In Talea, an initial idea is gradually transformed, or ‘cut’, throughout the piece13. The composer tackles two aspects of musical discourse: speed and contrast. He writes that the two linked parts of the piece (Part 1 and Part 2) represent ‘two auditory angles of a single phenomenon’, based on a ‘single gesture (fast, fortissimo, ascending - slow, pianissimo, descending)’ Further, the formal process of the second part of the form is described as creating a ‘sort of spiral’[27].
The piece consists of two contrasting parts, Part 1 and Part 2, linked together by a bridge. At the core of the formal structure are two elements—a and b—representing contrast on the most basic level. Element a is characterized by loud dynamics and fast rhythm, while element b is characterized by soft dynamics and slow rhythm.
Other elements are developed from elements a and b: elements a’, a’’, b’ and b’’14. Together with elements s and t, which represent silence and interrupted silence respectively, these elements combine into phases, which represent the “single gesture”.
The formal process of Part 1 resembles the workings of a machine consisting of a layering of phases assigned to five individual voices, each played mainly by one instrument15. More voices are consecutively added, resulting in increased polyphonic complexity. Element a increases in prominence relative to element b, resulting in increased dynamic activity. Each consecutive phase is shortened resulting in the compression of musical time. Contrasts are gradually blurred and leveled off due the approximation in the duration of a and b elements (and their varied forms) and the number of voices out of phase with each other.

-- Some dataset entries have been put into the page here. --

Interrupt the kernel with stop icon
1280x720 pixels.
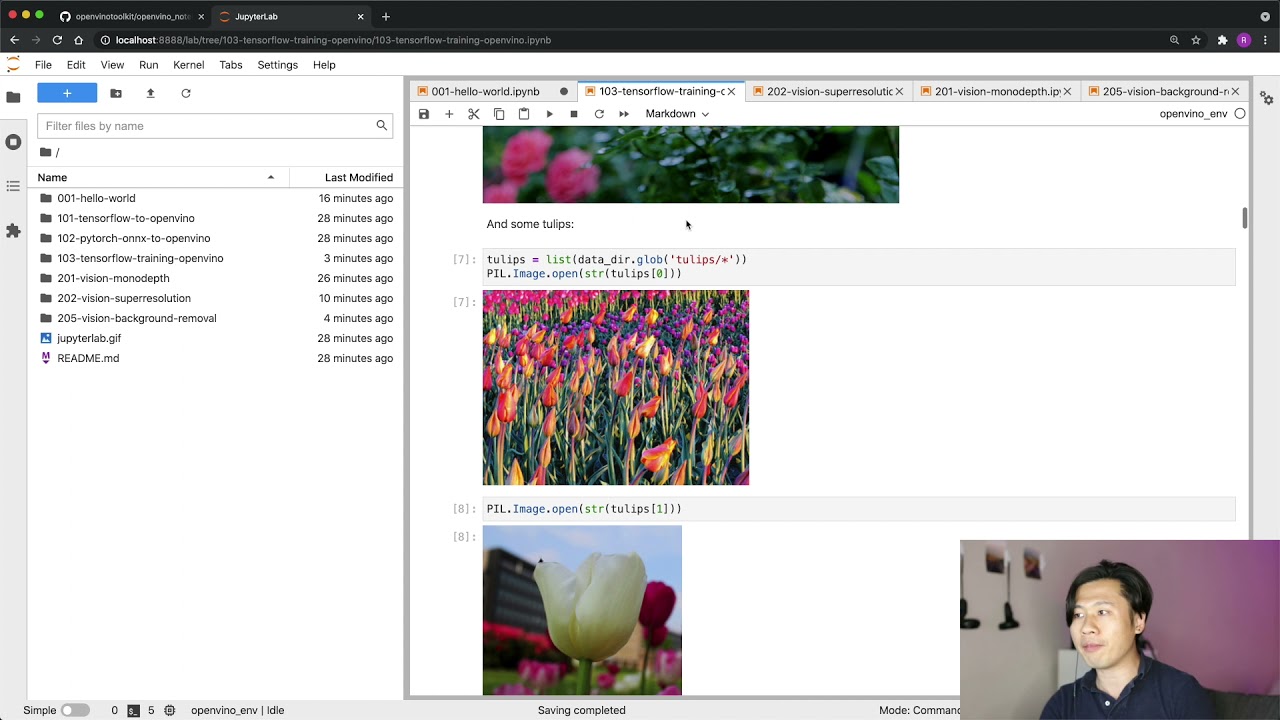pos(574,114)
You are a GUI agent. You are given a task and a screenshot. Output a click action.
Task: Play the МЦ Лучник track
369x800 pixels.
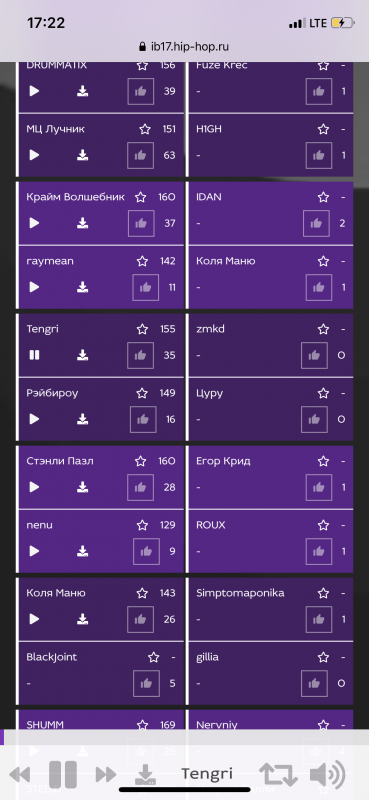coord(34,155)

All notes in Part 1 belong to the overtone spectrum of the fundamental c16. The pitch material is processed through two ‘imaginary bandpass filters’: The ‘range filter’ causes the pitch range to gradually expand from the middle of the overtone series towards the entire spectrum (increased broadness). The ‘microtonal filter’ is applied to the microtones in between partials, gradually eliminating them (decreased broadness).
The ‘rank weeds’ are melodic figures representing wild, spontaneous growth. Premonitions of these are increasingly present towards the end of Part 1.
The transition executes the shift from a polyphonic to a monophonic structure, as the observer is moving from one vantage point to another. This is achieved through a process of unification of the elements of pitch and rhythm.
In Part 2, the element structure of individual voice phases in Part 1 becomes the macroscopic formal design. This is directly related to the dissolution of polyphony, since the order of voice entries made up the macroscopic formal design in Part 117.
The formal design of Part 2 resembles that of Part 118. A new formal element is appended to every other repetition of the cycle, resulting in a gradual increase in phase length.
Where Part 1 was based on the overtones of a single pitch class (‘c’), Part 2 contains a spectrum of the harmonics on chromatically descending fundamentals. The completion of this descent, together with the reduction of element A to a single pitch class causes Part 2 (and the piece) to end.
Two ‘imaginary tools’ have a similar function to the filters in Part 1:
The ‘microscope’ permits stretching of the tempo and penetration into the microphonics, increasing perception of detail. The ‘frequency shifter’ adds the same number (Hz) to each frequency of the spectrum over a given fundamental, distorting it.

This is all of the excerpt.